During the Sudanese civil war many fighters from Southern Kordofan and Blue Nile joined the south’s Sudanese People’s Liberation Movement (SPLM), the political wing of the Sudanese People’s Liberation Army (SPLA) in their fight against the central government in Khartoum.
Analysts warn that current fighting in Southern Kordofan and ongoing attacks in western Sudan’s Darfur, may lead to indigenous uprisings from marginalised northern provinces that feel their demand for greater autonomy will not be achieved politically after South Sudan’s partition.
“What we’re going to increasingly see in places like the Nuba Mountains is that some of the old grievances that haven’t been addressed will re-surface because if they feel that the southern question is settled in the post July-era then they’ll want to make their voices heard,” Senior Fellow and Program Coordinator of African Security Institutions at New York University’s Center on International Cooperation, Dr.

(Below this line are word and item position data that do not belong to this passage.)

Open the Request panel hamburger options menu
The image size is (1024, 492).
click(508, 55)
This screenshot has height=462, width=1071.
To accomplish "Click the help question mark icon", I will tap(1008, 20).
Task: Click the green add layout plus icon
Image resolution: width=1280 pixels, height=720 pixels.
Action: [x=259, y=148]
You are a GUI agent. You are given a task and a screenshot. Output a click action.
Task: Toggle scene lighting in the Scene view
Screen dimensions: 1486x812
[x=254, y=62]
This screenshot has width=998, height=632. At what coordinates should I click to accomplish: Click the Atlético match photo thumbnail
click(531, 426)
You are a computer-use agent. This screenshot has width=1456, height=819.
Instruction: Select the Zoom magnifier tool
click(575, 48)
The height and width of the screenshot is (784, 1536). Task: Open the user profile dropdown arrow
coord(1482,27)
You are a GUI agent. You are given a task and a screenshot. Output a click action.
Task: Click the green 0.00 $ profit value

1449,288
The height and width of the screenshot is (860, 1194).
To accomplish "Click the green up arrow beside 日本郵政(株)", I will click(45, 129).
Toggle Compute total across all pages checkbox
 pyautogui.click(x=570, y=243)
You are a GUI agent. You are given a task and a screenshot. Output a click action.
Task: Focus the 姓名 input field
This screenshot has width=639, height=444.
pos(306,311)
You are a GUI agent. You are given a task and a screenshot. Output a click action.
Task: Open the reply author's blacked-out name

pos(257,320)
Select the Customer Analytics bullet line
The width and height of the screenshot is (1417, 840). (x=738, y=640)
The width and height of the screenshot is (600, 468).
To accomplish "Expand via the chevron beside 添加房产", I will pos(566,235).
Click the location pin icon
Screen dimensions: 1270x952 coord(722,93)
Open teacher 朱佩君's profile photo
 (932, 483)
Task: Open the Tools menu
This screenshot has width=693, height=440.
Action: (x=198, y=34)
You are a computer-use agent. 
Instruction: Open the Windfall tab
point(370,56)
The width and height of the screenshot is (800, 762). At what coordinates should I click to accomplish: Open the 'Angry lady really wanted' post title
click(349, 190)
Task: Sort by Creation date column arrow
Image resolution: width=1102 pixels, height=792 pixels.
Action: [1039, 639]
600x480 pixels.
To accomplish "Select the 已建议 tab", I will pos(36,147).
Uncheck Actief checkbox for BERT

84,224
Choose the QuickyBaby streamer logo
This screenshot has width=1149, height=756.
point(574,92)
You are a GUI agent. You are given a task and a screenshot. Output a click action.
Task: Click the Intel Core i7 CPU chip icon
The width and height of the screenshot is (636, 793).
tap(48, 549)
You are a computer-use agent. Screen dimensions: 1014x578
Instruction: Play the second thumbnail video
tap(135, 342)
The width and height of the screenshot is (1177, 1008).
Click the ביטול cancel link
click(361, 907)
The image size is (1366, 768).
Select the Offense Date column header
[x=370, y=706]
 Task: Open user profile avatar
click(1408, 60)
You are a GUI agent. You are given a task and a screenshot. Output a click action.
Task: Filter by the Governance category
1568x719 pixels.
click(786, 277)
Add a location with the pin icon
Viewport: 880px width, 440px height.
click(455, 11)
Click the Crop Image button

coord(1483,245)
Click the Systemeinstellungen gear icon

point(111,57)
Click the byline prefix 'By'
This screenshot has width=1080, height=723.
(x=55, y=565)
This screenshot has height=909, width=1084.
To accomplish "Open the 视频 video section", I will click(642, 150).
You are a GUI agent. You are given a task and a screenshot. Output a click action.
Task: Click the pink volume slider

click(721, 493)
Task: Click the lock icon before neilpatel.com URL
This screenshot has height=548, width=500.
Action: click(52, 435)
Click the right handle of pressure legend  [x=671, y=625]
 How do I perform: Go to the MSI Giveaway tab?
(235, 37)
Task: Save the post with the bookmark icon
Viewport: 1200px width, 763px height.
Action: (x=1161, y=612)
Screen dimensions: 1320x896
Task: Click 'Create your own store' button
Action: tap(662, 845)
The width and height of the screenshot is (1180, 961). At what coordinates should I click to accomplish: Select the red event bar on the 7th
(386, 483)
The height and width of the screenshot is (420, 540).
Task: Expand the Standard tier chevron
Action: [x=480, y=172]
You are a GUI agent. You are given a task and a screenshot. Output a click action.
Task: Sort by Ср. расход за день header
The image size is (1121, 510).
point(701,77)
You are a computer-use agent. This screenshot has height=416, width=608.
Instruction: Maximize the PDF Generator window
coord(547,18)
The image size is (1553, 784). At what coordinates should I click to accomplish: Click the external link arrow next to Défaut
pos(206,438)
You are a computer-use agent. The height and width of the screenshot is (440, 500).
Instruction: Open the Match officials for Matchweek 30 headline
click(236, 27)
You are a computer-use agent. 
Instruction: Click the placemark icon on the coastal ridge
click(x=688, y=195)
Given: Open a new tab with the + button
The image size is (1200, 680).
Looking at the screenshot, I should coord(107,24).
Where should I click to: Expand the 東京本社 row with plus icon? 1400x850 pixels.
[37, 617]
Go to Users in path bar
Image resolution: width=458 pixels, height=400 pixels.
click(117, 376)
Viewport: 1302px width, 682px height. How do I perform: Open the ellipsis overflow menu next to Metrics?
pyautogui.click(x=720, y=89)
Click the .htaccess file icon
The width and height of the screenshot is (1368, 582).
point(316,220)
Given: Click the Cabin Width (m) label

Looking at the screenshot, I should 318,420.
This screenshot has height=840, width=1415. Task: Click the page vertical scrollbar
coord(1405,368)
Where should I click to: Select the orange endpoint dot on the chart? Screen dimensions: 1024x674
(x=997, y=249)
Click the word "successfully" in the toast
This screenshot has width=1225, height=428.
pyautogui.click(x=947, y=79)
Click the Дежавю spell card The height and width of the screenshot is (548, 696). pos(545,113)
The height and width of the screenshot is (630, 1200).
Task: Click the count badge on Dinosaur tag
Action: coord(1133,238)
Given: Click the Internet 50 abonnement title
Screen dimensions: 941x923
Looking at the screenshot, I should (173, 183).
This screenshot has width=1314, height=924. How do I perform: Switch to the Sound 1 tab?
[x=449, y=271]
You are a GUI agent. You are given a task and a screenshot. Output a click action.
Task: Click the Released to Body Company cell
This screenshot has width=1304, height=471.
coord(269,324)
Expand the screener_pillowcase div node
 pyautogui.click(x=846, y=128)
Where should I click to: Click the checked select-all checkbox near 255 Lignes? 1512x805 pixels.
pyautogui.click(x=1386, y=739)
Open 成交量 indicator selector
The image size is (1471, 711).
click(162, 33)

Alhaji Sarjoh Bah said in an interview with Witnessing Life.
“Of course this is happening in an environment that is highly militarised where the consequences for the civilians is certainly bound to be high.”
Clashes between northern and southern forces have escalated in recent weeks in South Kordofan as well as in the highly disputed oil-rich region of Abyei, which the United Nations (UN) says has internally displaced thousands.
During negotiations two weeks ago in Addis Ababa, Khartoum’s NCP expressed interest in signing an agreement with the south’s SPLM to resolve the conflict in South Kordofan state but talks later broke down after accusations started flying from both sides.
Although leaders of the SPLM-dominated government of South Sudan (GoSS) has expressed an eagerness to focus on development rather than engaging in another war with Khartoum post-secession, analysts say that the south could indirectly be drawn into conflict.
“South Kordofan and Blue Nile state is of course home to a strong, militarized pro-SPLM community, which is resisting and fighting for political autonomy,” Acting Sudan Human Security Baseline Assessment project manager, Emile LeBrun told Witnessing Life.
“We might certainly see the GoSS’ SPLA supporting its allies in South Kordofan and Blue Nile post-secession,” adds Le Brun. “At times both the northern and southern governments have armed communities either because they didn’t want to commit armed forces there, or in order to create and maintain proxies."